Fri Jul 17 00:45:04 PDT 2009


Tao Ma wrote:
> Hi Joel,
>     This reply may be really too late. :)
>
> Joel Becker wrote:
>> On Wed, Jun 10, 2009 at 01:37:53PM +0800, Tao Ma wrote:
>>>     I also have some thoughts for it. Wish it isn't too late.
>>
>>     Well, if we come up with changes it will affect what I push, but
>> that's OK.
>>
>>>     Currently, orphan scan just iterate all the slots and call 
>>> ocfs2_queue_recovery_completion, but I don't think it is proper for 
>>> a node to query another mounted one since that node will query it by 
>>> itself.
>>
>>     Node 1 has an inode it was using.  The dentry went away due to
>> memory pressure.  Node 1 closes the inode, but it's on the free list.
>> The node has the open lock.
>>     Node 2 unlinks the inode.  It grabs the dentry lock to notify
>> others, but node 1 has no dentry and doesn't get the message.  It
>> trylocks the open lock, sees that another node has a PR, and does
>> nothing.
> I just went through the codes of orphan delete, and I think in this 
> case, we should have already released the open lock in node 1? When 
> dentry in node 1 went away, it iput. And when node 1 close the inode, 
> it iputs and open_lock is unlocked already. So node 2 should be OK to 
> delete the file.
>
> I guess the only case orphan scan help is that dentry in node 1 went 
> away while the file is opened and at that time node 2 unlink the file. 
> Am I wrong?
correct, but the file may not be opened. inode is node 1's cache.
>>     Later node 2 runs its orphan dir.  It igets the inode, trylocks
>> the open lock, sees the PR still, and does nothing.
>>     Basically, we have to trigger an orphan iput on node 1.  The
>> only way for this to happen is if node 1 runs node 2's orphan dir.  This
>> patch exists because that wasn't happening.
> If the above case I described is right, orphan scan would work after 
> node 1 close the inode. node 2 will scan its slot, and then try 
> iget->iput->try_open_lock->delete_inode, the file will be deleted 
> finally. So we won't trigger an iput in node1.
yes, the only problem is inode could be in node 1's cache for a very 
long time. But yes, once after node 1 flushes the inode and node 2 scans 
the slot it will be able to delete the file.
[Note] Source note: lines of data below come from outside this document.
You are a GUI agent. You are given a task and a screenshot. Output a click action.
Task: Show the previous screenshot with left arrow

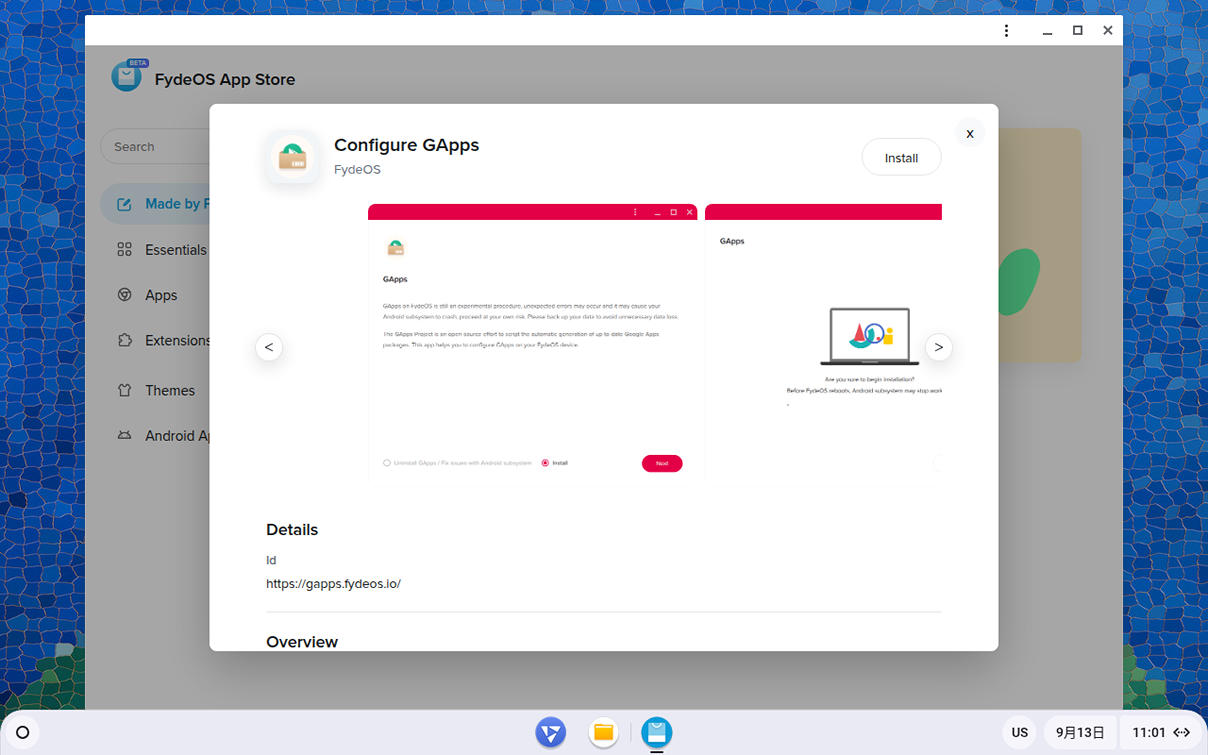(268, 347)
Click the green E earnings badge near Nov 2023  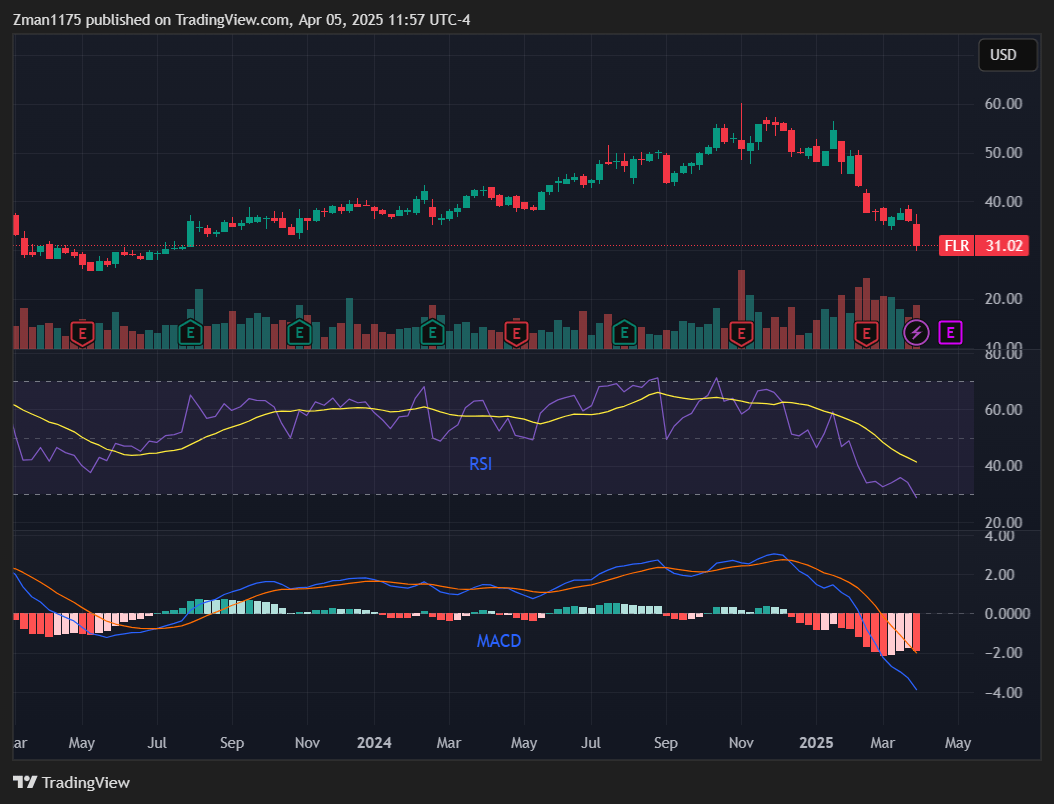click(x=298, y=332)
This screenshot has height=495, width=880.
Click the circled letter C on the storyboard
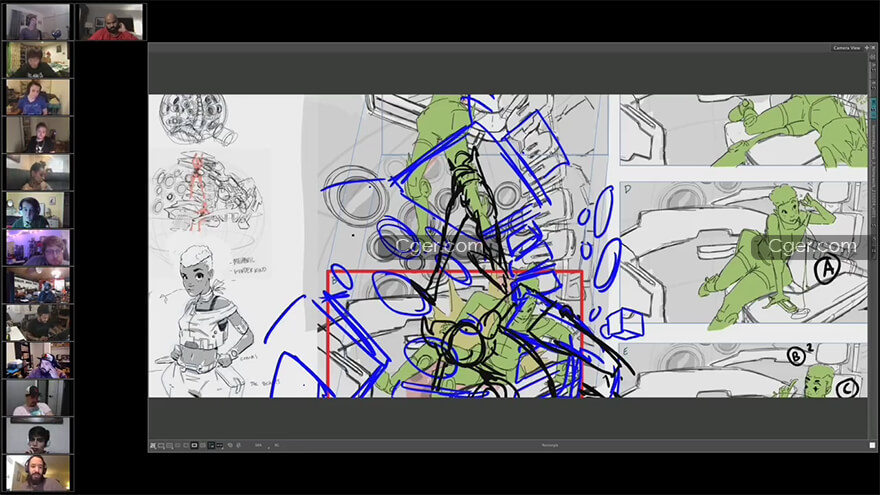tap(849, 389)
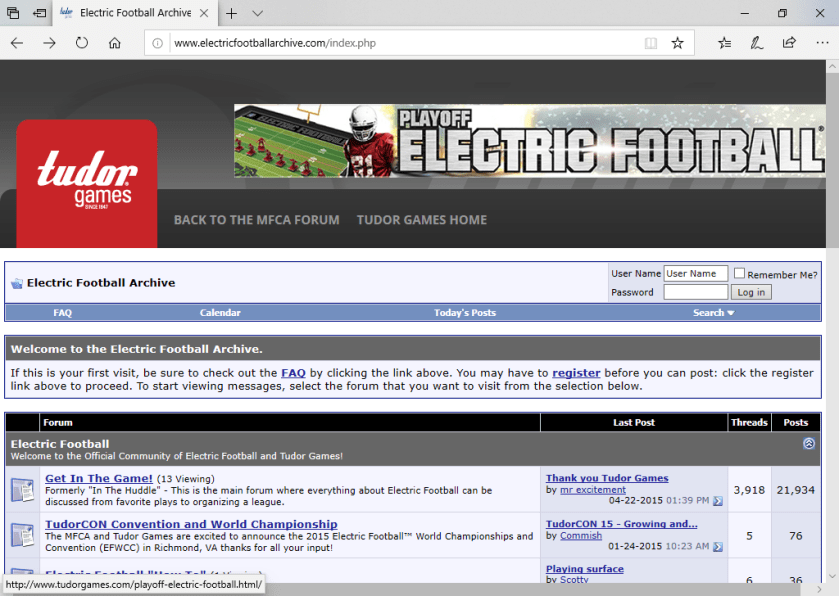Open the tab list chevron beside new tab

[257, 13]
In a multiple nodes cases, 
inode could be in multiple nodes cache.
>>
>>>     What's more, it will affect reflink greatly.
>>> In my current implementation of reflink, It will work like this:
>>> 1. create a inode in orphan dir
>>> 2. reflink all the extents.
>>> 3. move the inode from orphan dir to the destination.
>>>
>>> For efficiency, I just lock orphan dir in step 1 and 3, and release 
>>> the lock in step 2 in case reflink will take a long time and we 
>>> don't block other "unlink" process. And in step 1, the created inode 
>>> looks really like a deleted one so that any crash in step 2 won't 
>>> prevent it from being deleted by fsck or recovery.
>>>
>>> But with your patch, we may have a race in step 2 that your recovery 
>>> will delete the inode created in step 1. So my suggestion is that 
>>> your orphan scan just skip the mounted node so it won't affect other 
>>> nodes' ongoing reflink. As for the node itself, it is very easy to 
>>> postpone the orphan scan by setting a flag in ocfs2_super when 
>>> reflink is ongoing(I will do it).
>>
>>     You should have an in-core inode, right?  That holds the open
>> lock, preventing the others from deleting it.  If you crash, then your
>> open lock goes away, and it can be recovered.
>>     More importantly, your orphan dir can be run on regular recovery
>> async as well.  It has to work in all cases.
> yes, I have already added open_lock. So orphan scan won't affect 
> reflink actually. I just want to clarify the scenario orphan scan 
> really works. ;)
>
> Regards,
> Tao